Basically I'd like to have a few more spawn to use (have just 3) but don't really want to pay full price. 

If you have experience of this or can share thoughts on sizes of the following models,please do......

My thoughts so far: 

Plaguebearers 
Pink Horrors 
Furies 

These seem to lend themselves well to the original spawn design, however, I don't believe any are big enough. I have bit box stuff, can always buy 1 spawn kit to use the spares or maybe make tentacles from green stuff. Thinking, I could mount them on slate to lift them up a little. 

Sent from my SM-G920F using Tapatalk


----------



## DaisyDuke (Aug 18, 2011)

I imagine the nurgle end times warriors (glotkin I think) would make a good base for nurgle spawn.

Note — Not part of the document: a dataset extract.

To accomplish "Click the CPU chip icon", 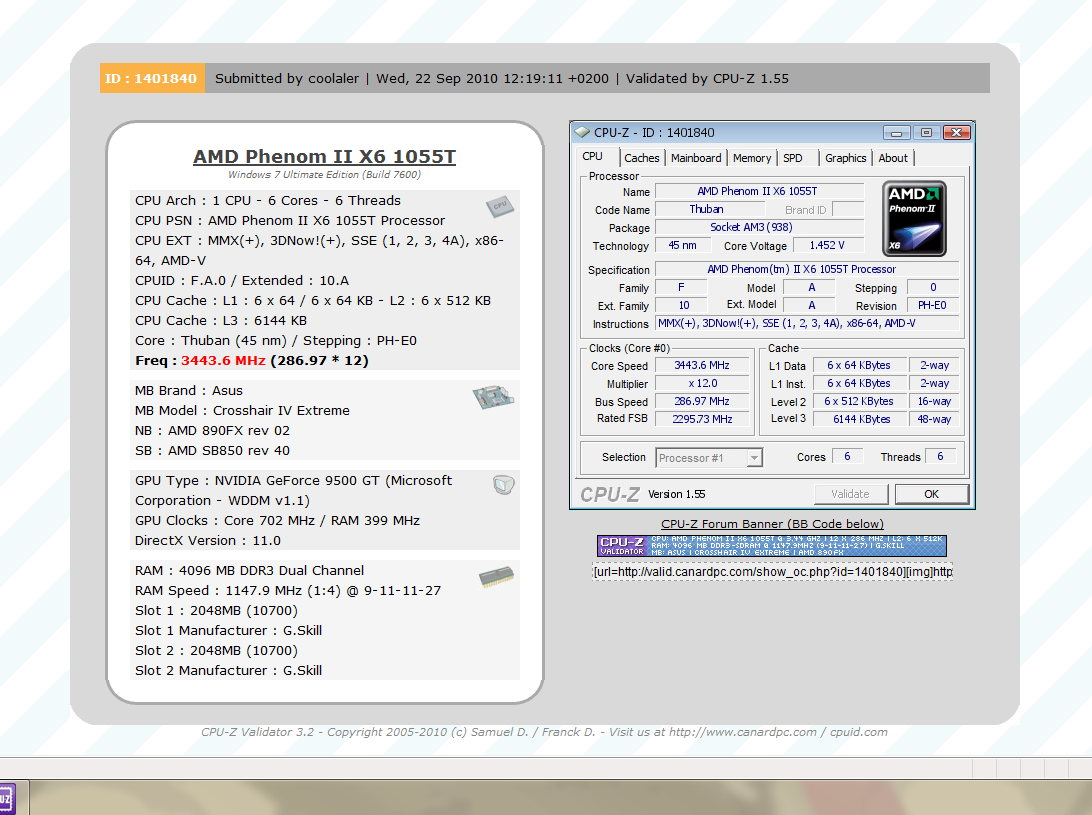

Personally I use gal vorback, pics are in my plot, as personally I don't like the spawn models. For me they are too fantasy.


----------



## ExaltedUrizen (Jul 26, 2013)

Yeah as DaisyDuke said, the Age of Sigmar Putrid Blightkings are perfect size and look for chaos spawn. 

https://www.games-workshop.com/en-AU/Rotbringers-Putrid-Blightkings#


----------



## Jonny B (Aug 22, 2013)

Nice one. At close to half the price of spawn these are certainly better value for money. I do agree that they look the part, too. I do like the fact that Chaos spawn are portrayed as basic creatures, however, these guys may give me a sense of desire to make them survive.

Sent from my SM-G920F using Tapatalk


----------